How 5G will transform Auckland - NZ Herald
The 5G network brings about a lot of the things that go to make up smart cities.
Last month I wrote about 5G for the NZ Herald’s project Auckland report. You can read the original story here: Project Auckland: How 5G will transform the city – NZ Herald.
The first part includes an interview with Matt Hitti, who looks after strategy and architecture for Vodafone. He thinks the impact will be profound.
The key is that 5G will trigger a massive change in the way organisations work with remote sensors. 5G has much greater capacity. This means it can push more data through the air while also pushing it faster. Extra capacity also means many more devices can connect to the network at the same time.
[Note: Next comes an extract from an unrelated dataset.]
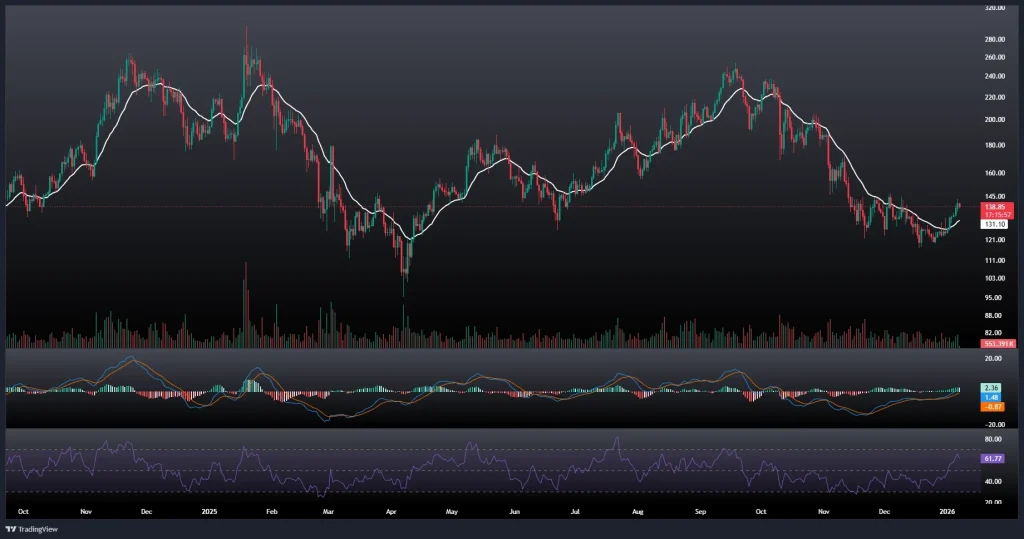The image size is (1024, 539).
Task: Click the 103.00 level on price axis
Action: (995, 278)
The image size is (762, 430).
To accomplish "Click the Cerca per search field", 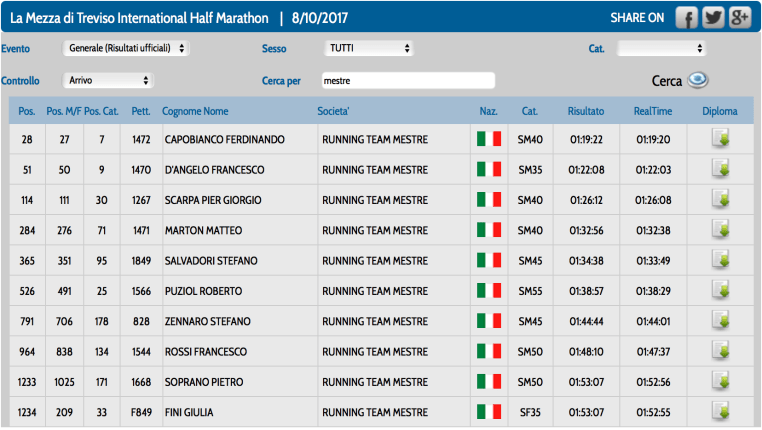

Connecting sensors to wireless networks isn’t new. Connecting many more sensors and sensors capable of much greater throughput is. Hitti says some of those sensors will be high definition video cameras.
I’ve been writing about 5G for five years now. When you get behind the obvious hype and marketing, one thing is clear: 5G is not really about mobile phones and consumers. Its focus is machine to machine connections.
The consumer aspect is largely a smoke screen. You may want 5G on your phone, but you don’t need it.
Business, on the other hand, does need 5G, not just for internet of things applications, but for tasks like remote control of cranes and building reconfigurable factories. Spark demonstrates this with its Americas Cup projects. Hitti talks of 5G applications where computing power is pushed out to the edge of networks so incoming data can be processes and given a response in real time.
This is the true 5G story and frankly it’s a lot more interesting and exciting than any consumer application. Most of the important stuff will happen out of sight in the background. And yes, it will transform the city.